The outbreak, caused by the Bundibugyo virus, was declared by the World Health Organization on May 15. As of June 16, the CDC reports 128 confirmed cases and at least 178 suspected deaths across Ituri Province in the DRC and northeastern Uganda. The virus spreads through contact with blood, flesh or bodily fluids of infected people and has a fatality rate that can exceed 50 percent in some outbreaks.
Health workers are struggling to reach patients in areas where roads are poor and security is unstable. Doctors Without Borders and other organizations have been on the ground since late May, setting up treatment centers and training local staff. But the outbreak remains underreported in mainstream Western media.

Meanwhile, billions are watching the World Cup. The tournament, which began June 11, is expected to draw more than 3 million fans across 16 cities in three countries. News coverage is dominated by match results, player performances and controversies such as the daylight final scheduled for 3 p.m. kickoff.
The contrast highlights a long-standing pattern in global journalism. Major cultural events, especially those tied to sports, often overshadow equally urgent crises in health, conflict and climate. During the 2014 World Cup in Brazil, the early stages of the Ebola outbreak in West Africa received far less coverage than soccer. In 2022, as the tournament in Qatar unfolded, reports of human rights abuses and migrant worker deaths were largely sidelined.

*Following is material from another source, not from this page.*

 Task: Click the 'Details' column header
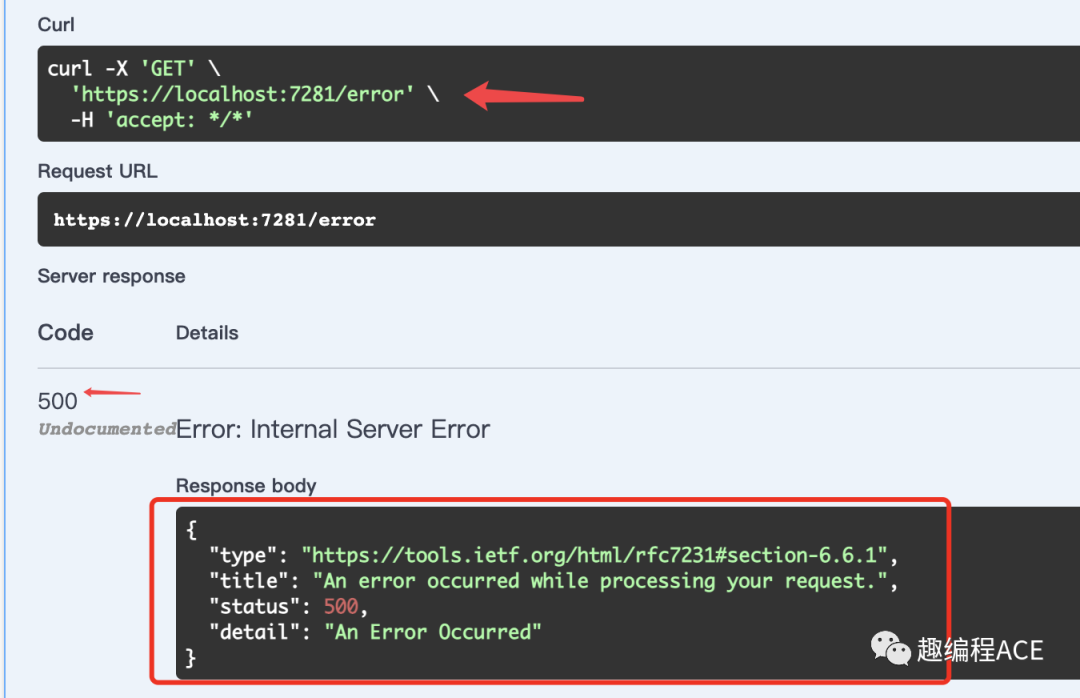(207, 333)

This is not just about media priorities. It is about how societies assign value to different kinds of suffering. A soccer match in a stadium in Los Angeles is treated as a global event. A village in Ituri where families are dying from Ebola is treated as a footnote.
The World Health Organization has called for more international support, including funding for vaccines, diagnostic tools and health workers. The CDC is deploying staff to help with testing and containment. But without sustained attention and resources, the outbreak could spread further into neighboring regions.
For journalists, the question is whether the current coverage model is serving the public. The Empirical believes that truth and rigor must apply not only to political investigations but also to what stories are told and which are left in the dark.
The World Cup will end on July 19. The Ebola outbreak could last much longer.